**Passage provided:**

DoctorBench places high importance on API key security:

  • Scope of use: API keys are used only during evaluation calls to access your model API
  • Masked storage: secret fields in submitted configuration snapshots are masked and not stored in plaintext
  • No plaintext display: no API response or page display contains plaintext API keys
  • Evaluation isolation: evaluation tasks of the same type run serially to avoid configuration overlap

We recommend creating a dedicated API key for DoctorBench evaluations and rotating it after evaluation if needed.

Data Privacy

  • Evaluation data: datasets used for evaluation are maintained by the DoctorBench team and contain no real patient information
  • Model responses: responses generated by your model during evaluation are used only for scoring
  • Metadata: model metadata such as name, parameter size, and developer is displayed on leaderboards when you choose to make results public
  • Contact information: phone number and email provided during registration are used only for account management and necessary communication

FAQ

How long does evaluation take?

Evaluation duration depends on evaluation type and model API response speed. Reference durations: about 6–8 hours for LLMs, 3–5 hours for VLMs, and 2–3 hours for Clinical Tasks (Agent). You can check evaluation status under “Submissions.”

Which API providers are supported?

OpenAI-compatible endpoints are currently supported. When custom is selected, you can provide a custom base_url for any OpenAI-compatible API service. This means most mainstream large-model services can be connected.

How should I interpret evaluation results?

**Activity 1:** Print the passage on DoctorBench security and privacy word for word. Begin at the words "Data Privacy" and stop after "providers are supported?".
**Activity 2:** Carry on the passage on DoctorBench security and privacy from the point where it stops.

**Stored items:**
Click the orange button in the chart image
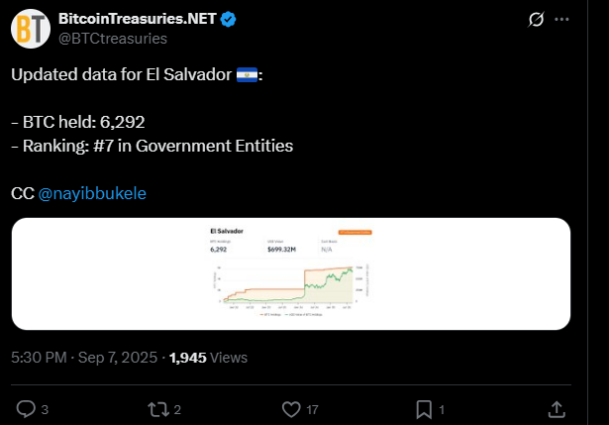Viewport: 609px width, 425px height. 357,231
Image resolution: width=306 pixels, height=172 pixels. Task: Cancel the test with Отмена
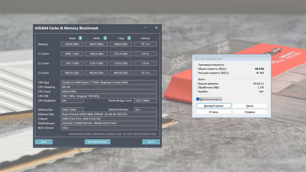pyautogui.click(x=214, y=112)
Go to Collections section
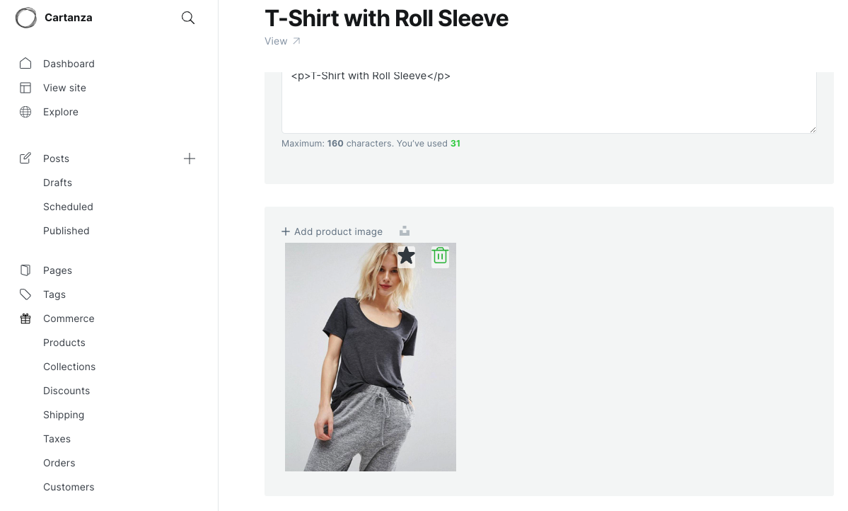The width and height of the screenshot is (848, 511). pyautogui.click(x=69, y=367)
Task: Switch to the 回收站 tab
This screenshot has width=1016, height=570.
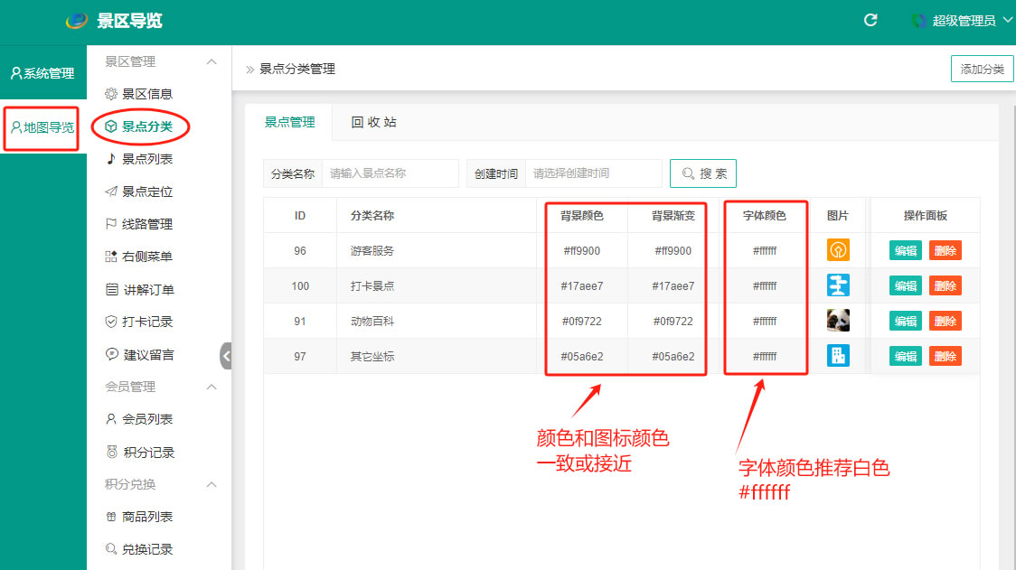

**Answer space 1:**
Data Privacy

  • Evaluation data: datasets used for evaluation are maintained by the DoctorBench team and contain no real patient information
  • Model responses: responses generated by your model during evaluation are used only for scoring
  • Metadata: model metadata such as name, parameter size, and developer is displayed on leaderboards when you choose to make results public
  • Contact information: phone number and email provided during registration are used only for account management and necessary communication

FAQ

How long does evaluation take?

Evaluation duration depends on evaluation type and model API response speed. Reference durations: about 6–8 hours for LLMs, 3–5 hours for VLMs, and 2–3 hours for Clinical Tasks (Agent). You can check evaluation status under “Submissions.”

Which API providers are supported?

**Answer space 2:**
Evaluation results include dimension scores and overall ranking. After completion, you can view the detailed report under “Submissions,” including scenario/task-level scores and dimension analysis. You can also compare your model against others on the “Leaderboards” page.

Is the API key stored securely?

Yes. The platform uses your API key only during evaluation calls. Secret fields in stored snapshots are masked and are not returned or displayed in plaintext. We recommend creating a dedicated API key for evaluation.

Are multimodal model evaluations supported?

Yes. DoctorBench provides a complete VLM evaluation covering joint understanding and reasoning over medical images, tables, and other modalities, including modality recognition, cross-modal reasoning, report generation, knowledge QA, and diagnosis/decision support.

What if an evaluation fails?

When an evaluation fails, “Submissions” displays the specific error message. Common causes include API connection timeout, invalid key, or abnormal model response. You can correct the configuration based on the message and resubmit.

Is evaluation charged?

DoctorBench does not charge for evaluations on the platform. However, evaluation calls your model API, and any API usage fees are charged by your API provider.

Where does the evaluation data come from?

DoctorBench data is built and reviewed by hundreds of leading medical experts in China and covers many clinical departments. It contains no real patient information, ensuring high signal-to-noise quality and clinical relevance.

How can evaluation results appear on the leaderboard?

When submitting an evaluation, you can choose whether to make results public. If public is selected, completed results are automatically displayed on the corresponding leaderboard. For the same model, only the latest submission result is kept.

Can I submit multiple models at the same time?

Yes. You can submit multiple evaluation tasks. To ensure evaluation quality and resource allocation, tasks of the same type are executed serially.

How do I contact technical support?

Please provide a valid contact email when submitting an evaluation. If technical issues arise or communication is needed, we will contact you through that email. You can also view evaluation status and details on the submissions page.